Por aqui, a única operadora de telefonia móvel que funciona efetivamente foi criada recentemente pelo governo. “Todos os telefones são grampeados, não se esqueça disso”, diz Vladimir, jovem de 25 anos que não quer revelar seu sobrenome e que pretende sair de Donetsk em direção à Rússia para estudar.
Estima-se que ao menos um terço da população de Donetsk tenha deixado a cidade após o início da guerra. A maior parte dos que ficaram estão velhos demais para partir ou têm que cuidar de alguém velho.
“Ninguém sabe ao certo o que vai acontecer e a vida é muito chata por aqui, o melhor mesmo é ir para Moscou” diz Vladimir, enquanto toma apressado a última cerveja em um bar em que bandas de rock se apresentam todas as tardes de sábado. Desde que foi criada, a nova república instituiu um toque de recolher diário entre as 23h e as 6h.
Neste começo de verão no leste da Ucrânia, a Casa de Ópera de Donetsk parece querer fazer chiste com os jovens impedidos de viver suas tão esperadas aventuras noturna e anuncia uma temporada de “La Bohème”. A ópera de Puccini, que tem como pano de fundo a vida boêmia da Paris de 1830, atrai um público bastante diferente de Vladimir: são quase todos idosos ou de meia idade.

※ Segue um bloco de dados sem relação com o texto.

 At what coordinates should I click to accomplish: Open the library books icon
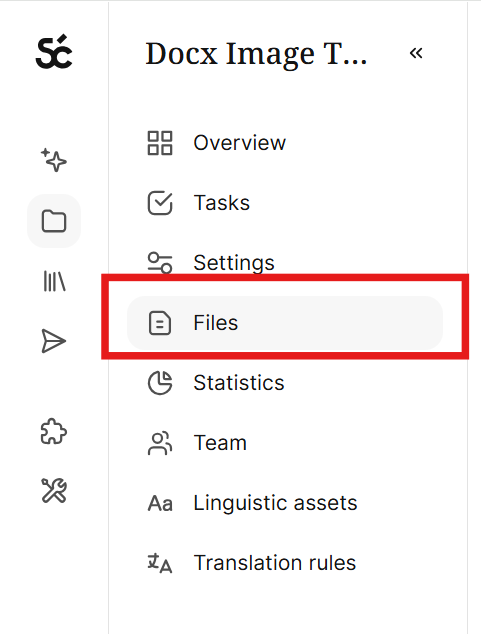[54, 281]
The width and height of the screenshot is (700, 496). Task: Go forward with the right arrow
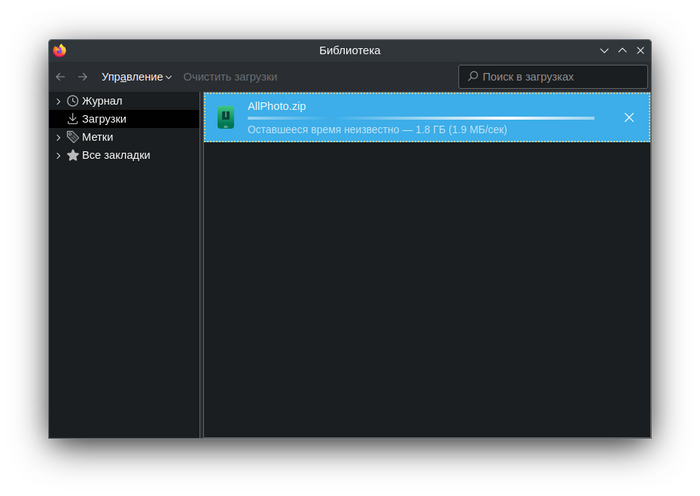click(82, 77)
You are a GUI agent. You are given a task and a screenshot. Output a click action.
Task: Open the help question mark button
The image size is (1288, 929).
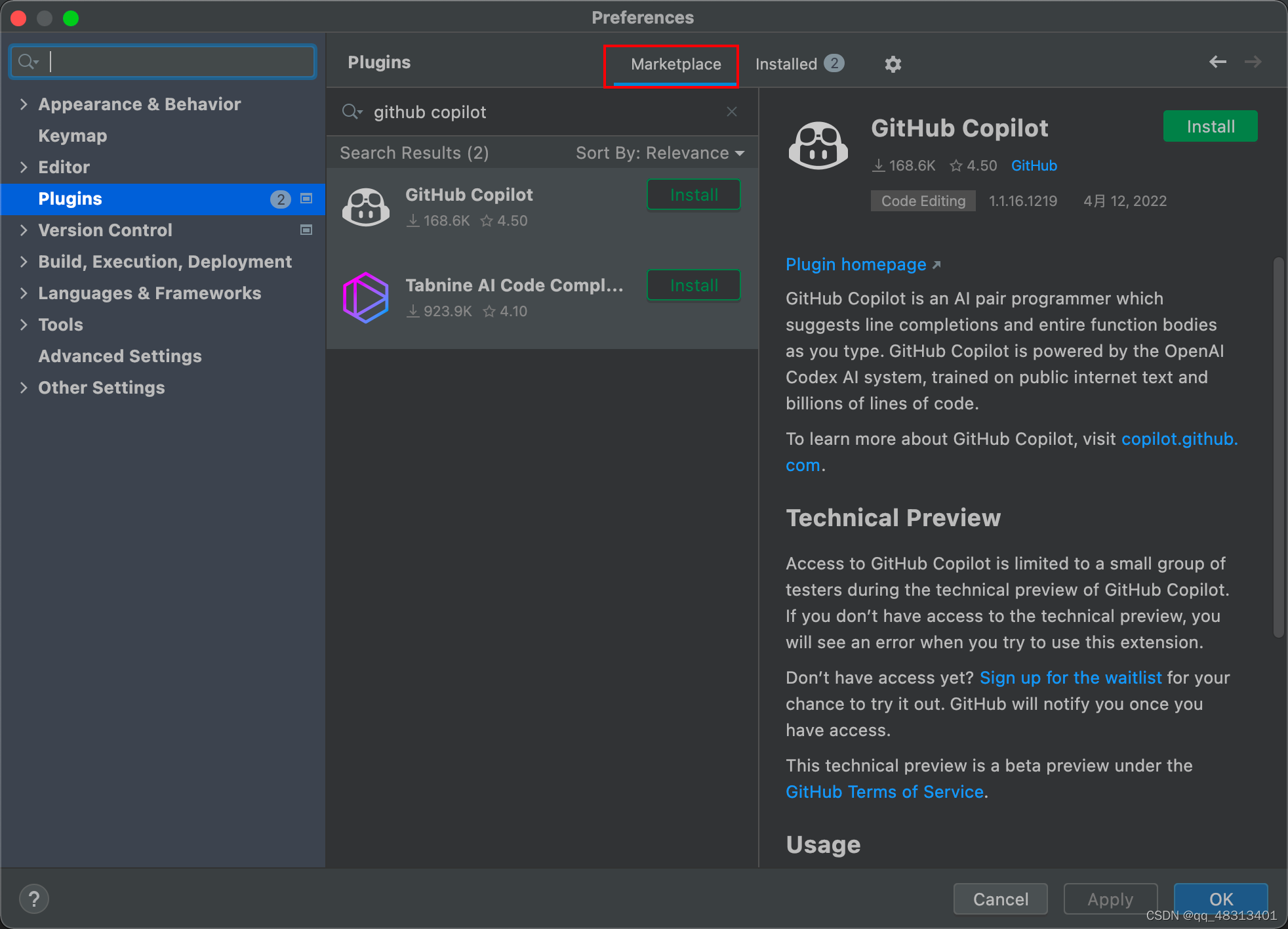coord(34,899)
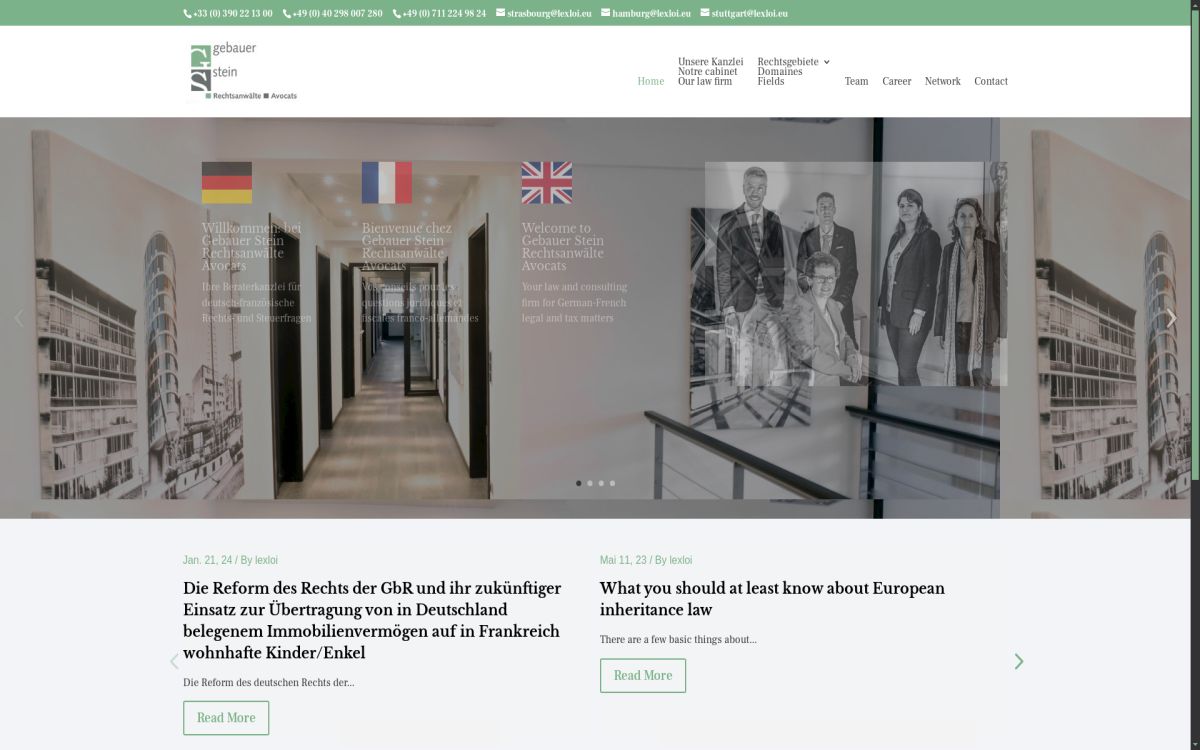The image size is (1200, 750).
Task: Click phone icon for +33 (0) 390 22 13 00
Action: click(187, 14)
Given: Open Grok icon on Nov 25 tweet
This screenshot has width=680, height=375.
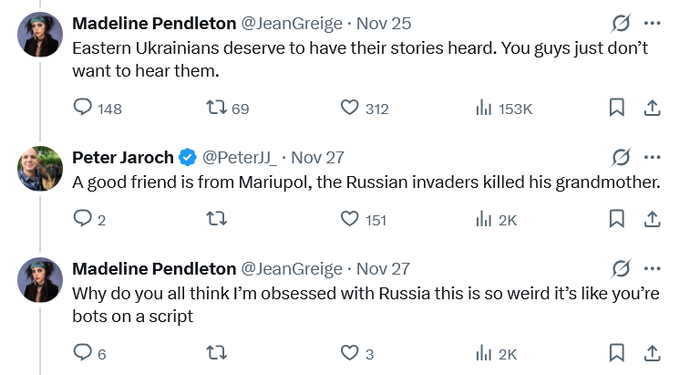Looking at the screenshot, I should pyautogui.click(x=621, y=23).
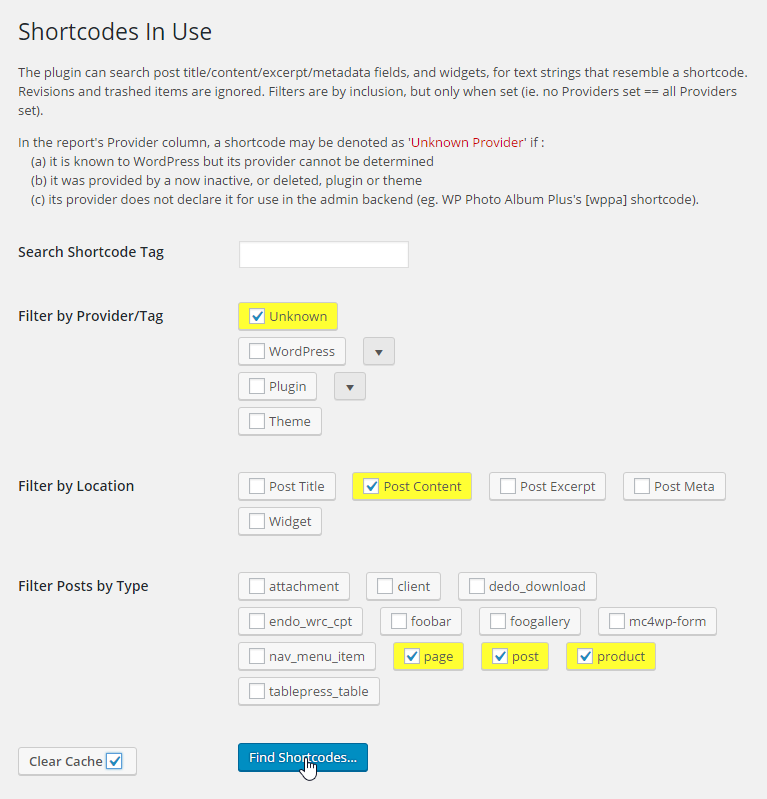This screenshot has width=767, height=799.
Task: Enable the foogallery post type filter
Action: click(498, 622)
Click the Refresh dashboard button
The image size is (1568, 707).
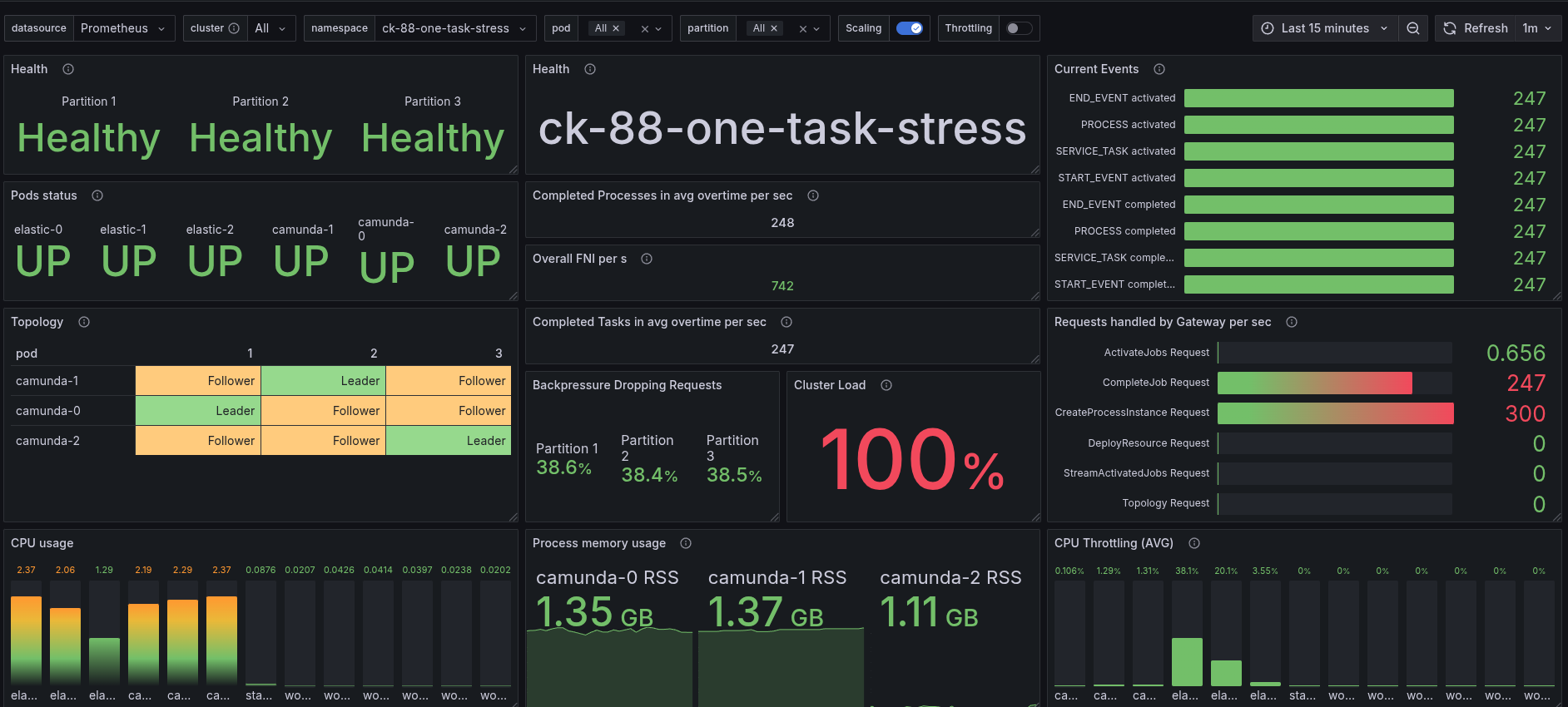click(1476, 28)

“De alguma forma tentamos trazer de volta um sentimento de normalidade a uma cidade que está distante menos de uma dúzia de quilômetros da frente de batalha”, conta Ilona Korzhevich, solista da ópera.
Na plateia, um grupo de cadetes assiste ao espetáculo como parte de sua formação militar. Em poucas semanas seguirão para as trincheiras para defender um país que ainda não conhecem bem.